Auch wenn diese Haltung anderes vielleicht nahe legt, kam Lejeune-Jung erst etliche Jahre später in Kontakt mit Widerstandsgruppen. Dass er selbst unter Beobachtung stand, war ihm jedoch schon Mitte der 30er Jahre klar. Politisch kalt gestellt, konzentrierte er sich mehr auf seinen Beruf und seine Familie. Bei allem Engagement in Politik und Wirtschaft sei ihm der Glaube und die Familie heilig gewesen, berichtet sein Sohn. Einen Sonn- oder Feiertag ohne Gottesdienst habe es für seinen Vater nicht gegeben. „Am liebsten ging er mit seiner ganzen Familie gemeinsam in die Kirche.“ Jeder habe ihm den Stolz auf seine acht Kinder – fünf Töchter und drei Söhne – anmerken können. Das tägliche Gebet mit der Familie sei selbstverständlich für ihn gewesen.

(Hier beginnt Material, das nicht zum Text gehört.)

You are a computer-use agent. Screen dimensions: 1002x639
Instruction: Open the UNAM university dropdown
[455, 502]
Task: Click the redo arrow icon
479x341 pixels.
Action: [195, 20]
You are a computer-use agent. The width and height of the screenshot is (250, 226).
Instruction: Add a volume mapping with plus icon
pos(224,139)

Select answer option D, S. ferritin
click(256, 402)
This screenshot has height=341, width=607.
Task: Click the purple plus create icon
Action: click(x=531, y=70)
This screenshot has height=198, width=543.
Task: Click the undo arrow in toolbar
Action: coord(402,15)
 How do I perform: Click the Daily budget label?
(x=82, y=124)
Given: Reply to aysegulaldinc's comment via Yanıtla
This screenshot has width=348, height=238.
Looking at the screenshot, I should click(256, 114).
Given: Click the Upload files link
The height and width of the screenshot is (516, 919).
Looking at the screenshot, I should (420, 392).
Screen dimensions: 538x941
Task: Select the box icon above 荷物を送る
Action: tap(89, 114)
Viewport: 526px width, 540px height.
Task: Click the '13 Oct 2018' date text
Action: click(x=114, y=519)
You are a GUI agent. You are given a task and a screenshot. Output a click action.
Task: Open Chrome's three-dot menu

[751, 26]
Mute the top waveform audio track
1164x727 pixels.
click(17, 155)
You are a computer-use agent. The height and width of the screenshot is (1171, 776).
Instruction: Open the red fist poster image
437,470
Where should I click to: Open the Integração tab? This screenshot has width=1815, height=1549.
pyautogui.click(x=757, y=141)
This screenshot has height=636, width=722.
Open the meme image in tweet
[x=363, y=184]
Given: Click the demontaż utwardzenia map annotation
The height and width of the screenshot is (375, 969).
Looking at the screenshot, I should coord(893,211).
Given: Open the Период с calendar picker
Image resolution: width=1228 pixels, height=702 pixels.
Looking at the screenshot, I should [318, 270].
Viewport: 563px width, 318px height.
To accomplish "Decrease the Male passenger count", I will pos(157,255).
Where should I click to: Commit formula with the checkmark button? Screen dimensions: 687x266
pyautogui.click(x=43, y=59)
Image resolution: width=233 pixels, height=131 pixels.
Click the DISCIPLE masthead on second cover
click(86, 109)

1941 kam Lejeune-Jung über einen Gewerkschaftsmann in Kontakt mit der Widerstandsgruppe um Carl Friedrich Goerdeler. Für diesen hatte Lejeune-Jung bereits ein Konzept zur wirtschaftspolitischen Gestaltung Deutschlands nach dem Krieg formuliert. Auf der Kabinettsliste der geplanten zivilen Regierung, die nach dem erfolgreichen Umsturz am 20. Juli 1944 eingesetzt werden sollte, war Lejeune-Jung als Wirtschaftsminister vorgesehen. Doch das Attentat scheiterte und Lejeune-Jung und viele Mitglieder des zivilen Widerstands wurden verhaftet. Am 8. September 1944 wegen Hochverrats zum Tode verurteilt, wurde er noch am selben Tag zusammen mit Josef Wirmer und vier anderen Verurteilten in Plötzensee gehängt. Mit dem Gebet „ Mein Jesus Barmherzigkeit“ soll er in den Tod gegangen sein.